La Ley 41/2002, de 14 de noviembre, básica reguladora de la autonomía del paciente y de derechos y obligaciones en materia de información y documentación clínica define el consentimiento informado en medicina como:

La conformidad libre, voluntaria y consciente de un paciente, manifestada en el pleno uso de sus facultades después de recibir la información adecuada, para que tenga lugar una actuación que afecta a su salud.

La misma ley establece que:

Toda actuación en el ámbito de la sanidad requiere, con carácter general, el previo consentimiento de los pacientes o usuarios. El consentimiento, que debe obtenerse después de que el paciente reciba una información adecuada, se hará por escrito en los supuestos previstos en la Ley.

Preguntas frecuentes sobre el consentimiento informado

¿Para qué sirve?

El principal objetivo del consentimiento informado es garantizar que la toma de decisiones con respecto a la salud de un paciente recae sobre él mismo. Al mismo tiempo, tiene valor probatorio ante cualquier reclamación sobre la atención médica.

Mediante el consentimiento el profesional médico informa al paciente sobre el tratamiento a realizar, sus riesgos, sus beneficios y las posibles alternativas. En base a esta información el paciente aceptará o rechazará libremente el tratamiento.

¿Qué información debe contener el consentimiento médico informado?

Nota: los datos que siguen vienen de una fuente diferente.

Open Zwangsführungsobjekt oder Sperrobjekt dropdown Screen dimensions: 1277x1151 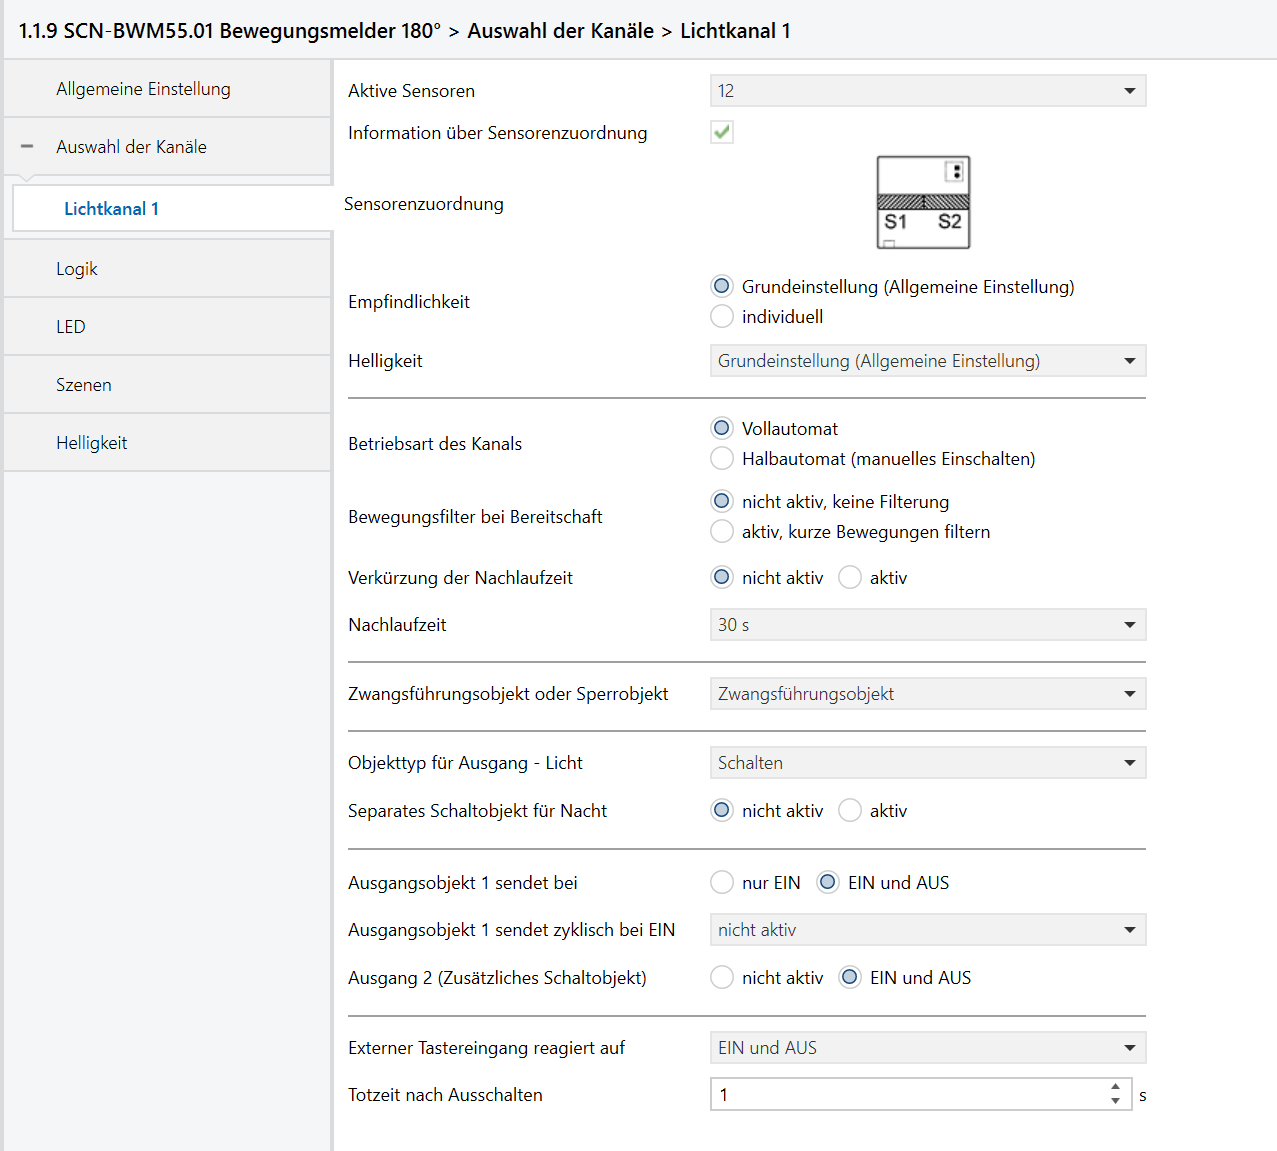pos(927,694)
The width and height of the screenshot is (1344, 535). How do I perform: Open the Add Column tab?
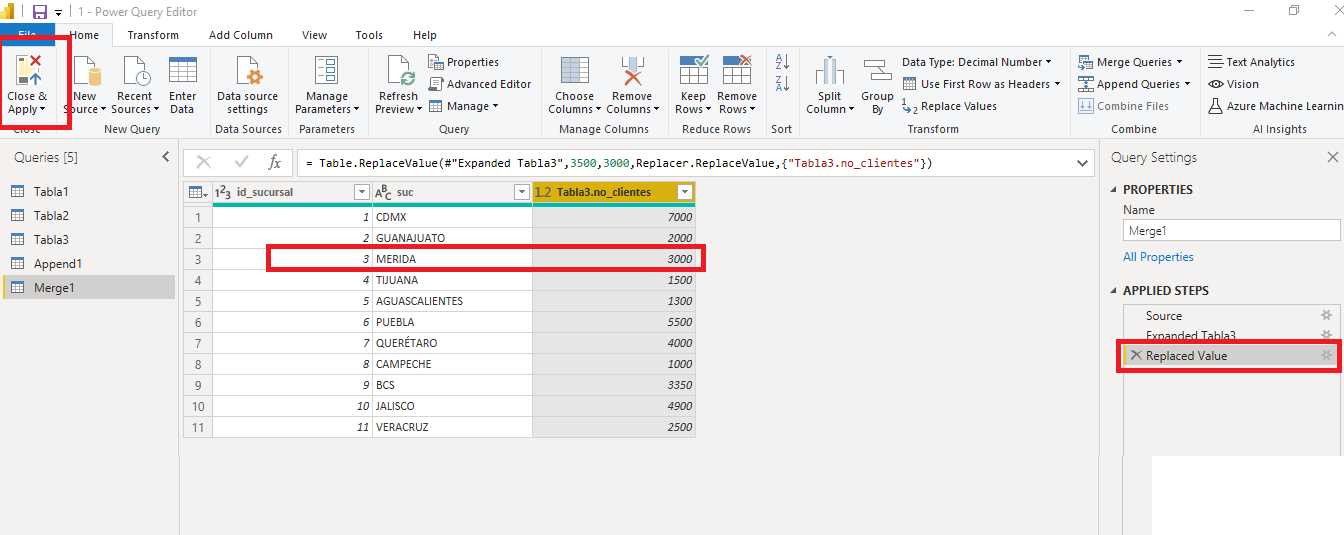click(240, 35)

Para que el paciente esté verdaderamente informado el consentimiento debe contener, como mínimo, los siguientes puntos:

  • Consecuencias del tratamiento o intervención.
  • Riesgos del tratamiento o intervención.
  • Riesgos relacionados con las circunstancias del paciente.

¿Hay requisitos para que el consentimiento sea válido?

Para que el consentimiento informado sea legal debe cumplir con cuatro requisitos:

  • Información: El paciente ha de tener toda la información sobre las acciones médicas.
  • Comprensión: El paciente debe comprender esa información.
  • Capacidad: El paciente debe tener la habilidad de tomar decisiones. Sin la persona está incapacitada la responsabilidad depende de sus
  • Voluntariedad: El paciente debe decidir de forma libre, sin presiones, manipulaciones, etc.

Además, debe entregarse con tiempo suficiente para que el paciente pueda asimilarlo con tranquilidad y despejar sus dudas (salvo en casos de emergencia donde el tiempo es clave).

¿Cómo debe ser el consentimiento?

Según la ley el consentimiento debe ser por escrito (y firmado tanto por el paciente como por el médico) en casos de intervención quirúrgica, diagnóstico y tratamiento invasivos y en general cualquier procedimiento que suponga un riesgo o un resultado dudoso para la salud del paciente. En el resto de casos el consentimiento puede ser verbal.

¿Qué efectos legales tiene el consentimiento?

A efectos legales, el consentimiento demuestra que el paciente fue debidamente informado de los efectos y posibles riesgos del tratamiento y accedió a realizarlo. Sin embargo, no exonera al profesional médico en caso de mala praxis.

¿Cómo se almacena el consentimiento informado?

Se almacena en el historial clínico del paciente y, por tanto, la ley establece que debe conservarse como mínimo durante quince años desde la fecha de alta de cada proceso asistencial.